つらつら考えるに、やはり、フィジカルセラピ(PT)で、柄にもなく一所懸命運動したのでヘルニアになったのだと思います。骨粗鬆症の右股関節を支えるため、そのまわりの筋肉を強化するPTでした。それまで歩く以外ストレッチさえしていませんでした。そんな鈍(なまく)らな身体で、PTのセッションでは寝そべって背中をアーチ型に持ち上げるブリッジをウーンと顔をしかめてやっていたのです。あんなことを何週間もしていたので、背骨に圧力がかかり、老いて干からびた骨の間から中身がはみ出してきても不思議はありません。

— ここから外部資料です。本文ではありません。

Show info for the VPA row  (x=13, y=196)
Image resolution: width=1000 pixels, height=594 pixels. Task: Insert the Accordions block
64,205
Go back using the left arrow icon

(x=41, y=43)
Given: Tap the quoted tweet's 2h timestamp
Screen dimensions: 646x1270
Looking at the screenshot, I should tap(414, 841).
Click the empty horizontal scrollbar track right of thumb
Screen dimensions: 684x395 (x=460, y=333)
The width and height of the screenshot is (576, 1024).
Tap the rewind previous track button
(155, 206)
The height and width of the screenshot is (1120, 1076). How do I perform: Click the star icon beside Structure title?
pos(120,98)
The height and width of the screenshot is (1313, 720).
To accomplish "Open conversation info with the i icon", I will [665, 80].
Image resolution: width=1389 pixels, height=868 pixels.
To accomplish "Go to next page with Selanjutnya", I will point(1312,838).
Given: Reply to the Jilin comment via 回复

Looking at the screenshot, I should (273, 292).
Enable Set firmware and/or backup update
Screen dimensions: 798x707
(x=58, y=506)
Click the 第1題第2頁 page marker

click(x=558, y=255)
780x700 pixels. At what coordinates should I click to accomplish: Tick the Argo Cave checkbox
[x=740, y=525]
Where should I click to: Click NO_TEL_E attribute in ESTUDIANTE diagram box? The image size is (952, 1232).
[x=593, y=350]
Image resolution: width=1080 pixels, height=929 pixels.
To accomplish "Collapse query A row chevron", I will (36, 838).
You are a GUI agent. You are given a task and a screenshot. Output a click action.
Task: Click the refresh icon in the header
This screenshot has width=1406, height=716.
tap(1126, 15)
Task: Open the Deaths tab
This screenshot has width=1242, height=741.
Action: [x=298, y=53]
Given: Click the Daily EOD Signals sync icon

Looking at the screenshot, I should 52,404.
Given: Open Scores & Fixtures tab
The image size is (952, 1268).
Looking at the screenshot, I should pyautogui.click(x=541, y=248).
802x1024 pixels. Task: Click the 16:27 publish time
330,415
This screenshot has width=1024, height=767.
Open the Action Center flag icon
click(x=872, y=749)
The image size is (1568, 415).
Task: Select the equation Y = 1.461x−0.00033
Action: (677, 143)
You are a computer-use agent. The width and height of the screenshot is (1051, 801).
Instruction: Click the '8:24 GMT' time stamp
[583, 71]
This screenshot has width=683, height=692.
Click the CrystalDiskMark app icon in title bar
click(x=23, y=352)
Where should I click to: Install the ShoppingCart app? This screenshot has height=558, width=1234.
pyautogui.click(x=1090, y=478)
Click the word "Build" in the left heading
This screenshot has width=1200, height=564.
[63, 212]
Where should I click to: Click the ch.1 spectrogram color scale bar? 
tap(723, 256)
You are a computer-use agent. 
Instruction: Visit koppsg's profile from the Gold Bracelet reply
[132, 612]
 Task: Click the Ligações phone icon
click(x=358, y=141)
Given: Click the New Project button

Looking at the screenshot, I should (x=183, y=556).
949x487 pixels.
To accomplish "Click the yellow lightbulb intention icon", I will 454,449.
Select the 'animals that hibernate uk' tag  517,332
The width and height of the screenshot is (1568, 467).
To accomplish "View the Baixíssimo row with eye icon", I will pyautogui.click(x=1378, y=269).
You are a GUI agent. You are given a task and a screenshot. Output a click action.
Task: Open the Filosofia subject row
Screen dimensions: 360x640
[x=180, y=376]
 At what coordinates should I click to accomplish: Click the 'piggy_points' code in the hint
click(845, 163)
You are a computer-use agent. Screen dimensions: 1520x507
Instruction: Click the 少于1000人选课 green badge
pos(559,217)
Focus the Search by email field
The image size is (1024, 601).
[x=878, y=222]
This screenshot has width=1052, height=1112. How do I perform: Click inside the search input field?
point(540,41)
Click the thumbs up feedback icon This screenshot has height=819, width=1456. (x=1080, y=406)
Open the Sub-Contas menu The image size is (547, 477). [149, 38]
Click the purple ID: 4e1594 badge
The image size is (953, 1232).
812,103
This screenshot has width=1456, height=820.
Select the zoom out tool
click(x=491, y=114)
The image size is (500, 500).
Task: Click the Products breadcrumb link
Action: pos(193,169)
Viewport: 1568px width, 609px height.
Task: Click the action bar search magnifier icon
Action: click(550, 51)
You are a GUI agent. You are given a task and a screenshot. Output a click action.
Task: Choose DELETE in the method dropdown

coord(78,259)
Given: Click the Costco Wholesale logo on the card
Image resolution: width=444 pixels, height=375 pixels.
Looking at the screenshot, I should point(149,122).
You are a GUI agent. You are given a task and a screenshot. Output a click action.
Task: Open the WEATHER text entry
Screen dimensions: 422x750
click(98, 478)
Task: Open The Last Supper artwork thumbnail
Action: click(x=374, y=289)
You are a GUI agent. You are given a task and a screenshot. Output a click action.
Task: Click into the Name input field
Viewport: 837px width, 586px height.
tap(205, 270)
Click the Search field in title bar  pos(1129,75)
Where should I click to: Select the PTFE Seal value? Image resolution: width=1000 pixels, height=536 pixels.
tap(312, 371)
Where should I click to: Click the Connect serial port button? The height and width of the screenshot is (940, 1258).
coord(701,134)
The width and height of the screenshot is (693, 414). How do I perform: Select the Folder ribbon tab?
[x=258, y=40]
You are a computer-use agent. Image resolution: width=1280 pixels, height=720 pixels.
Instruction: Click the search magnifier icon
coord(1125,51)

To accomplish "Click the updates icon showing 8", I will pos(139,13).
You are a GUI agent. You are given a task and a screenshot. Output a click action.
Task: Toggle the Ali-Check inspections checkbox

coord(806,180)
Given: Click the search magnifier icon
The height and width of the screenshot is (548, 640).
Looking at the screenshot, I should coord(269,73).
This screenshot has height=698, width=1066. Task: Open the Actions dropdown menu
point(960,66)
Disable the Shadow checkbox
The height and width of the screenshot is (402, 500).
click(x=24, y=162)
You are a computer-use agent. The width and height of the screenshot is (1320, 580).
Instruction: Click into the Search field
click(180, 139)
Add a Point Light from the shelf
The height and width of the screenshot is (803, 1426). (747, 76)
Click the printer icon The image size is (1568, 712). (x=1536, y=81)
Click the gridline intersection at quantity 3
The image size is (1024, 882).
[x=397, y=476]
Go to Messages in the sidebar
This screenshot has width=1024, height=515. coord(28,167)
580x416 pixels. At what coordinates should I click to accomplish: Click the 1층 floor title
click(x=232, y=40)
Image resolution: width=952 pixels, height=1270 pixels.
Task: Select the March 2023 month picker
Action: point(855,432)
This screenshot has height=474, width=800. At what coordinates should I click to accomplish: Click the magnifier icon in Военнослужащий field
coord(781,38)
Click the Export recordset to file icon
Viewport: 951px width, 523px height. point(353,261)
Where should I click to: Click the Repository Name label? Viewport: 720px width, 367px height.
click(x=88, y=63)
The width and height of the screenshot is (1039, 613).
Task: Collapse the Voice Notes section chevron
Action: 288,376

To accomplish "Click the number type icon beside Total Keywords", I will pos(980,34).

最初に診てもらった医者は、あの時点では症状が軽かったので筋肉痛だと診断したのです。それで安心していましたが、一週間後に救急病院に行くほどの激痛を味わい、何じゃろ?!まさか重病になったのでは?!と無知の不安がありました。ヘルニアと分かり、そしてこれは老いた身体には極一般的に起こり得る症状だと言われて一応安心しました。

私の場合、腰の下方のヘルニアで、骨に異常もみられないので自然に治すのが一般的らしいです。患部に液体を注入したり、手術で飛び出した部分を少し削ったり、少し重体の場合は支える骨を継ぎ足したりするらしいですが、私はその必要がないということで、ホッとしています。まだ右足が痺れていて、歩くとミョロミョロし、ちょっと足の平を曲げるとよろけてしまいますが、感覚が全くないわけではありません。座ってもいても立っていても暫くすると痛くなるので、ゆっくり歩いていた方がいいのかも知れません。